|
Павильон этот, получивший название "русского", был построен в самые короткие сроки под руководством нашего правительственного комиссара на выставке Н.В. Ханыкова, безусловно проявившего большую энергию и изобретательность…
В самый день приезда виделся я на вокзале с вице президентом нашего Географического общества Петром Петровичем Семеновым и Николаем Алексеевичем Северцовым, о котором я тебе уже не раз рассказывал (он был участником нашей экспедиции в устье Аму Дарьи, но работал самостоятельно со Смирновым, проведя интересные наблюдения над усыханием Аральского моря). Петр Петрович между прочим рассказал, что доклад Северцова "О следах ледяного периода на Тянь Шане", который был им прочитан здесь на французском языке, получил высокую оценку среди ученых… Забегая вперед, сразу же доложу тебе и о своей радости: наша карта Аму Дарьи находилась на видном месте, и я всегда замечал вокруг нее толпы любопытствующих…

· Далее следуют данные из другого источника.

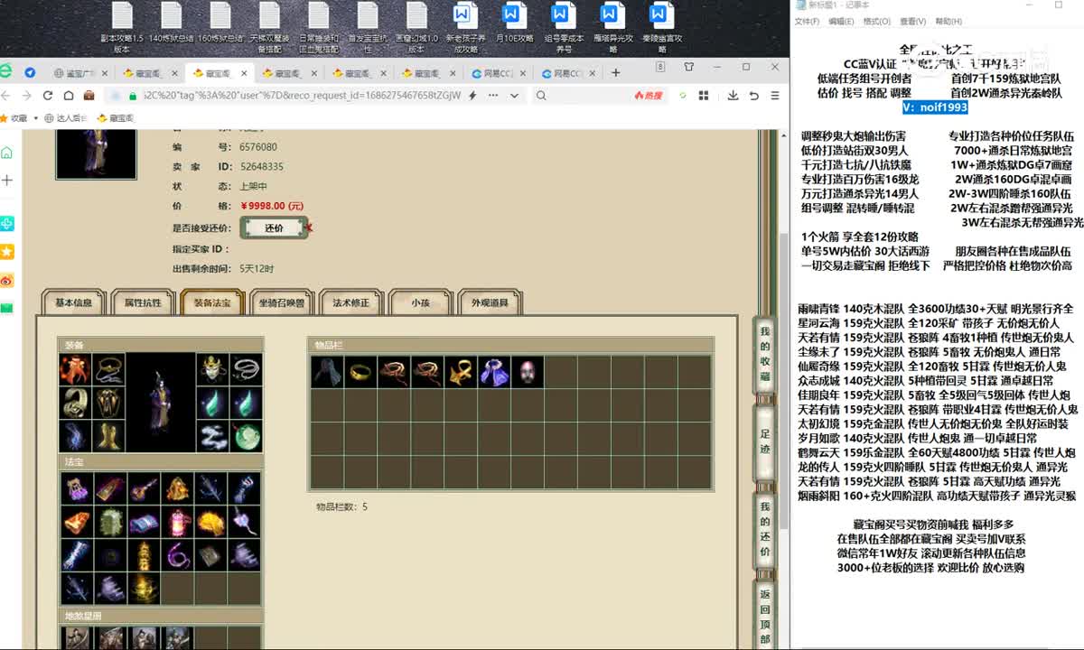Click the browser reload icon
Viewport: 1084px width, 650px height.
click(47, 95)
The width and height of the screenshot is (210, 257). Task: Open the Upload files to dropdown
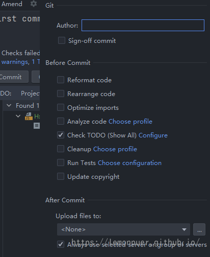[123, 229]

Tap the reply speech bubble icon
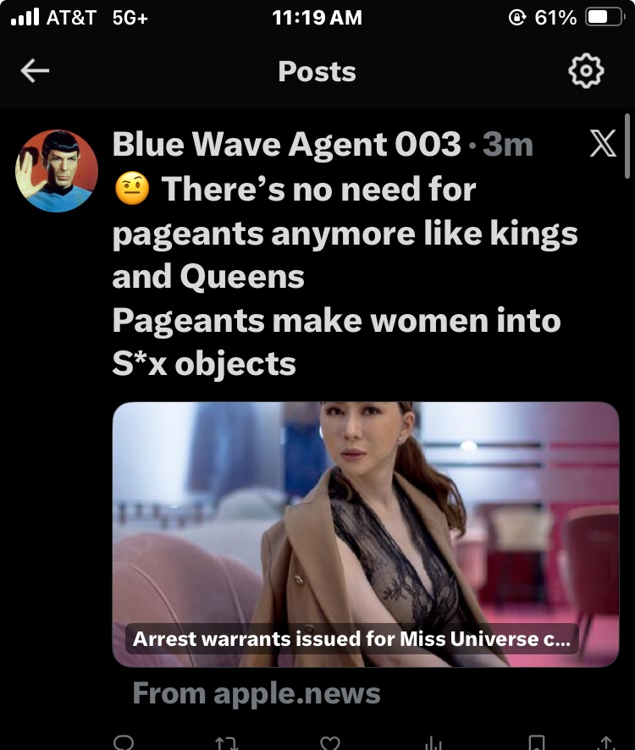coord(124,742)
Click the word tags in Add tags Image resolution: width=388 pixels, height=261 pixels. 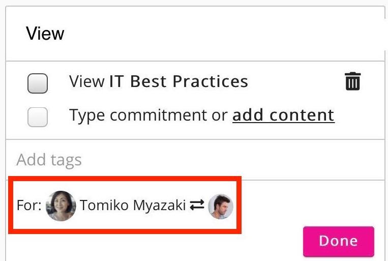click(67, 160)
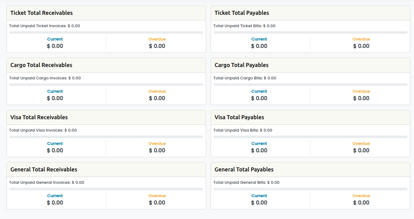
Task: Click Current label under Visa Total Receivables
Action: pos(55,144)
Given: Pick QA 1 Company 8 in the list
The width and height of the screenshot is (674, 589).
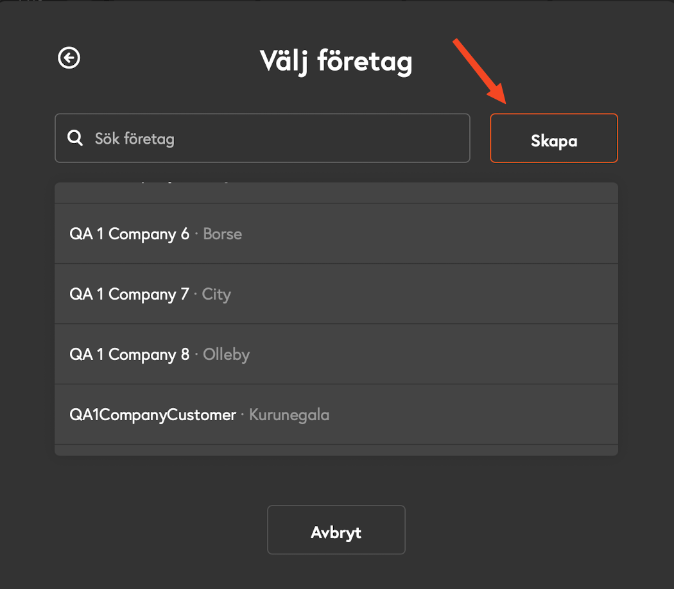Looking at the screenshot, I should tap(336, 354).
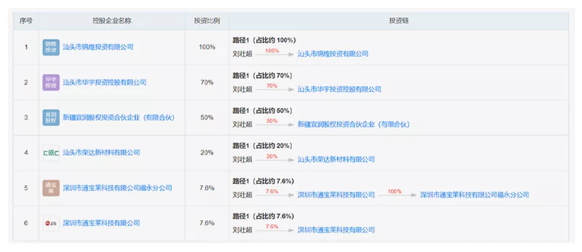
Task: Click the 汕头市华宇投资控股 logo icon
Action: tap(51, 82)
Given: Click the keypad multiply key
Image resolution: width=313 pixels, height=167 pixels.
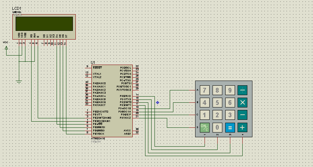Looking at the screenshot, I should [242, 103].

Жил я все эти дни (и по сей день живу) в небольшом, но довольно уютном отеле с приветливой прислугой и хорошей кухней. Приставленный к нам распорядитель мсье Ленуар особенно ко мне предупредителен, даже сверх всякой меры. Он весьма любезно предложил мне свои услуги в знакомстве с Парижем. Я выразил ему искреннюю признательность и предложение принял, чем его чрезвычайно обрадовал… Вскоре все выяснилось: оказывается, отец Ленуара находился у нас в плену во время Крымской кампании, а до этого мы вполне могли с ним встретиться – он тоже участвовал в деле под Инкерманом, за которое я получил солдатского Георгия, а он – тяжелую рану в бедро. Впрочем, одному Богу известно, не моя ли картечь отыскала его в тот роковой день?
Мы познакомились со множеством достопримечательностей, а вчера с утра и до шести вечера осматривали Лувр.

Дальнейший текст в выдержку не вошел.